🤖 AI Summary
Existing BI systems employ LLM agents for isolated tasks (e.g., NL2SQL or NL2VIS), leading to fragmented data roles and inefficient cross-task collaboration.
Method: We propose the first unified LLM-powered intelligent platform for end-to-end enterprise BI, integrating multi-role collaborative capabilities across data preparation, analysis, and visualization. Our approach introduces three key innovations: (1) a domain-knowledge injection module, (2) a cross-agent communication mechanism, and (3) a cell-level context management strategy—seamlessly unifying natural language interaction with programmable computational notebooks.

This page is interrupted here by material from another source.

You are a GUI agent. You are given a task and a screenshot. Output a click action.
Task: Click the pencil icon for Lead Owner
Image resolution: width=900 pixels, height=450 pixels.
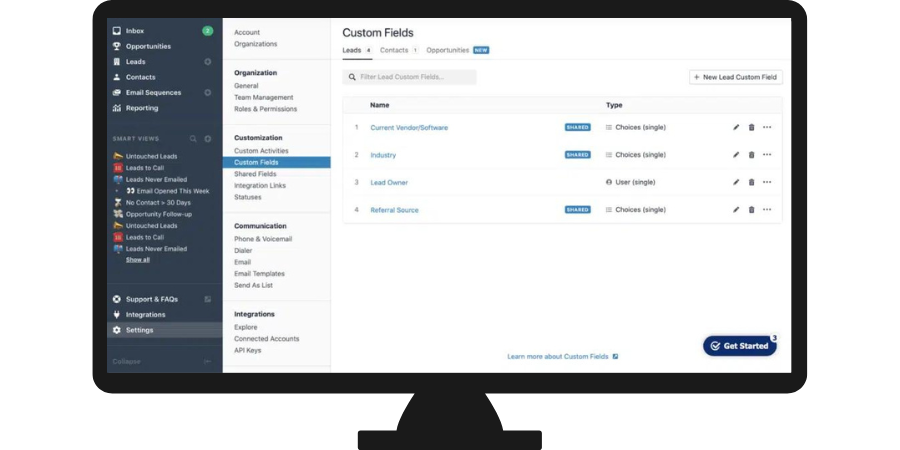[736, 182]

Results: The platform achieves state-of-the-art performance on multiple benchmarks. On Tencent’s real-world BI dataset, it improves task accuracy by 58.58% and reduces token consumption by 61.65%, significantly enhancing both end-to-end efficiency and analytical fidelity.
📝 Abstract
Business intelligence (BI) transforms large volumes of data within modern organizations into actionable insights for informed decision-making. Recently, large language model (LLM)-based agents have streamlined the BI workflow by automatically performing task planning, reasoning, and actions in executable environments based on natural language (NL) queries. However, existing approaches primarily focus on individual BI tasks such as NL2SQL and NL2VIS. The fragmentation of tasks across different data roles and tools lead to inefficiencies and potential errors due to the iterative and collaborative nature of BI. In this paper, we introduce DataLab, a unified BI platform that integrates a one-stop LLM-based agent framework with an augmented computational notebook interface. DataLab supports various BI tasks for different data roles in data preparation, analysis, and visualization by seamlessly combining LLM assistance with user customization within a single environment. To achieve this unification, we design a domain knowledge incorporation module tailored for enterprise-specific BI tasks, an inter-agent communication mechanism to facilitate information sharing across the BI workflow, and a cell-based context management strategy to enhance context utilization efficiency in BI notebooks. Extensive experiments demonstrate that DataLab achieves state-of-the-art performance on various BI tasks across popular research benchmarks. Moreover, DataLab maintains high effectiveness and efficiency on real-world datasets from Tencent, achieving up to a 58.58% increase in accuracy and a 61.65% reduction in token cost on enterprise-specific BI tasks.